Loire-Atlantique : plusieurs commerces détruits par des incendies simultanés, la piste criminelle privilégiée
Dans la nuit du 28 au 29 juin, trois établissements commerciaux ont été ravagés par les flammes à Nantes et Mauves-sur-Loire. Aucune victime n’est à déplorer.
Deux incendies distincts ont détruit un salon de coiffure et un kebab boulevard du Tertre à Nantes vers 2 h 31. Presque au même moment, le magasin de trottinettes électriques Répar Trot a été entièrement consumé à Mauves-sur-Loire. Les enquêteurs privilégient la piste criminelle.
L’essentiel
- Fait 1 : Trois commerces détruits par des incendies en Loire-Atlantique dans la nuit du 28 au 29 juin 2026.

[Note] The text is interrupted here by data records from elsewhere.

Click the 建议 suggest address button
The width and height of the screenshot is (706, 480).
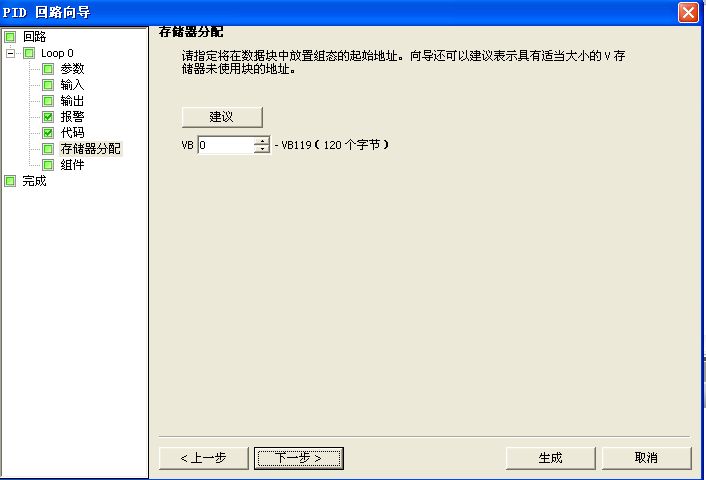(x=222, y=117)

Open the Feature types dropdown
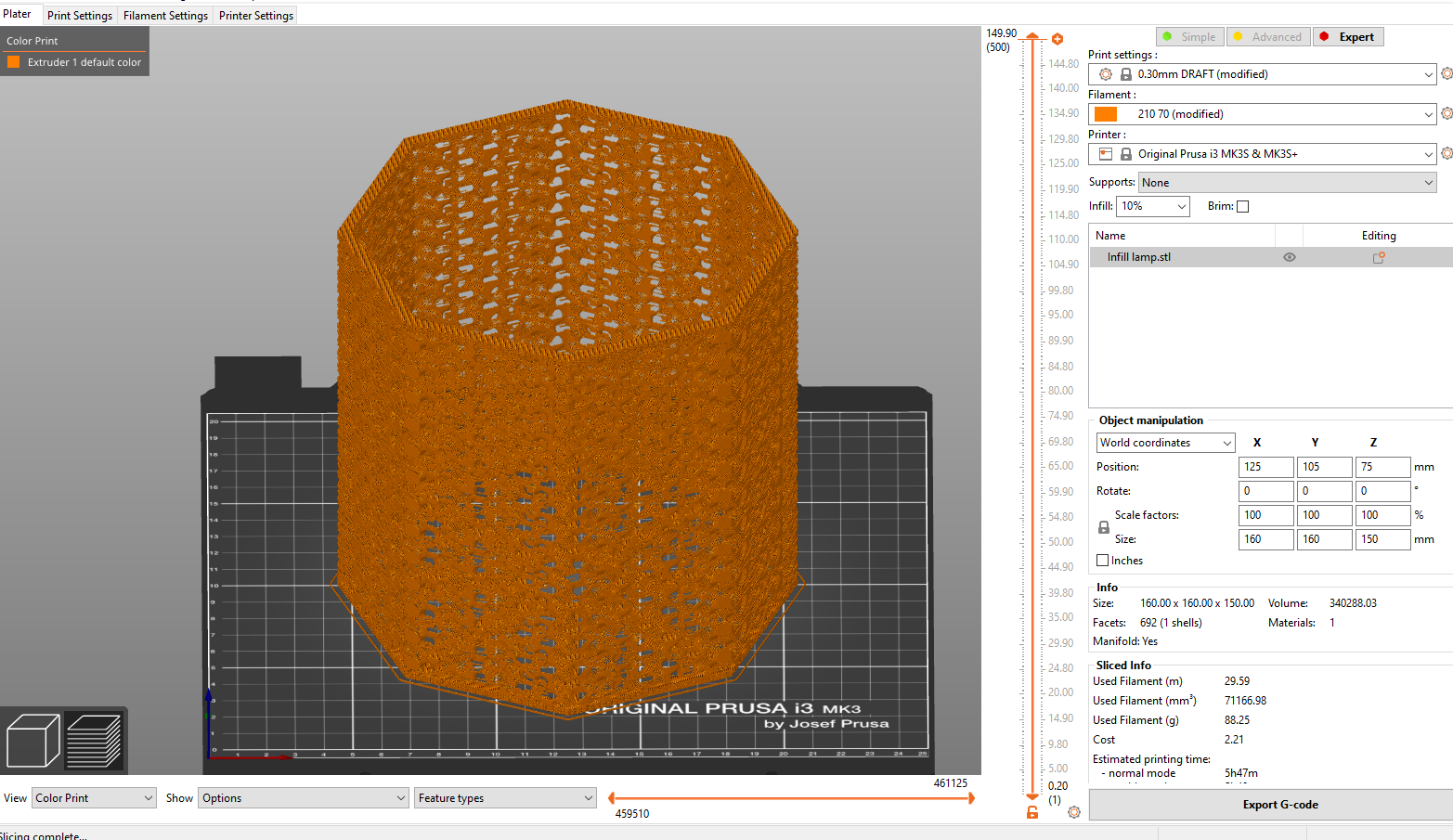pyautogui.click(x=505, y=797)
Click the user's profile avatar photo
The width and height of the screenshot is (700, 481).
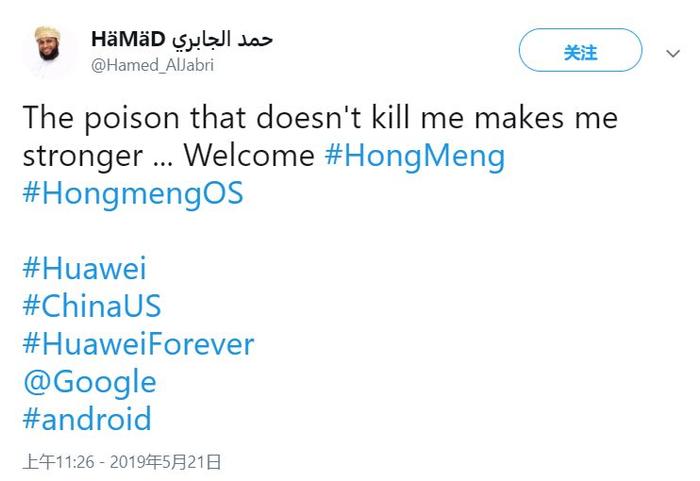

- Fait 2 : À Nantes, un barbier et un kebab mitoyens ont brûlé boulevard du Tertre, dans le quartier Dervallières-Zola.
- Fait 3 : À Mauves-sur-Loire, le magasin Répar Trot (trottinettes électriques) a été totalement détruit, avec un risque d’effondrement.
- Fait 4 : Aucun blessé n’est à déplorer sur l’ensemble des sinistres.
- Fait 5 : La piste criminelle est privilégiée pour les feux nantais en raison de leur simultanéité.
Les services de secours de Loire-Atlantique ont été mobilisés sur trois fronts dans la nuit de dimanche à lundi. Peu avant 2 h 30, les pompiers ont été alertés pour deux départs de feu quasi simultanés à Nantes et à Mauves-sur-Loire.
Nantes : deux commerces en flammes boulevard du Tertre
Vers 2 h 31, les sapeurs-pompiers du SDIS 44 sont intervenus au 15 bis du boulevard du Tertre, dans le quartier Dervallières-Zola. Deux établissements mitoyens - un barbier et un kebab - étaient la proie des flammes. Selon les premiers éléments, il s’agissait de deux départs de feu distincts, ce qui a immédiatement orienté les enquêteurs vers l’hypothèse d’un acte volontaire. Les pompiers ont maîtrisé l’incendie, mais les deux commerces sont entièrement détruits.
Mauves-sur-Loire : le magasin Répar Trot anéanti
À la même heure, à une quinzaine de kilomètres à l’est de Nantes, un violent incendie a ravagé le magasin de réparation et vente de trottinettes électriques « Répar Trot », situé au 12, rue de Carteron à Mauves-sur-Loire. L’alerte a été donnée à 2 h 27. Les pompiers ont lutté contre un feu très virulent qui a totalement détruit le commerce et fragilisé la structure du bâtiment. Un périmètre de sécurité a été mis en place en raison du risque d’effondrement. Aucun blessé n’est à signaler non plus sur ce sinistre.
Une enquête pour incendies criminels
La simultanéité des trois incendies et la distinction des départs de feu à Nantes poussent les enquêteurs à privilégier la piste criminelle pour les deux feux nantais. Pour Mauves-sur-Loire, cette hypothèse est également étudiée, selon une source proche de l’enquête relayée par Ouest-France. Les investigations ont été confiées au commissariat de Nantes. Les causes exactes devront être déterminées par les experts en incendie. Aucun élément n’a filtré pour l’heure sur d’éventuels revendications ou motifs.
Ces faits divers s’inscrivent dans une série d’incendies qui ont mobilisé les pompiers ces derniers jours en France. À Rennes, 26 pompiers étaient intervenus pour un feu de parking souterrain sans faire de victime. Dans l’Allier, 136 hectares de végétation étaient partis en fumée lors d’une journée noire. À Saintes, un appartement a été embrasé par un climatiseur mobile en pleine canicule , un rappel des dangers domestiques.
Contexte dans la Loire-Atlantique
Le département de Loire-Atlantique, dense et urbanisé autour de Nantes, est régulièrement confronté à des incendies en milieu urbain. Le SDIS 44 dispose de centres de secours réactifs, mais la gestion simultanée de trois sinistres de cette ampleur en zone habitée reste rare. Les communes de Nantes et Mauves-sur-Loire sont distantes d’une quinzaine de kilomètres, ce qui a nécessité de mobiliser plusieurs casernes. Aucune autre commune du département n’a été touchée dans la même nuit. Les commerces détruits étaient tous en activité. Les dégâts matériels sont importants, mais l’absence de victimes est soulignée par les secours.
Les investigations se poursuivent pour déterminer l’origine exacte des feux. Les commerçants sinistrés devront être relogés dans l’attente des expertises et des éventuelles reconstructions. La ville de Nantes n’a pas encore communiqué officiellement.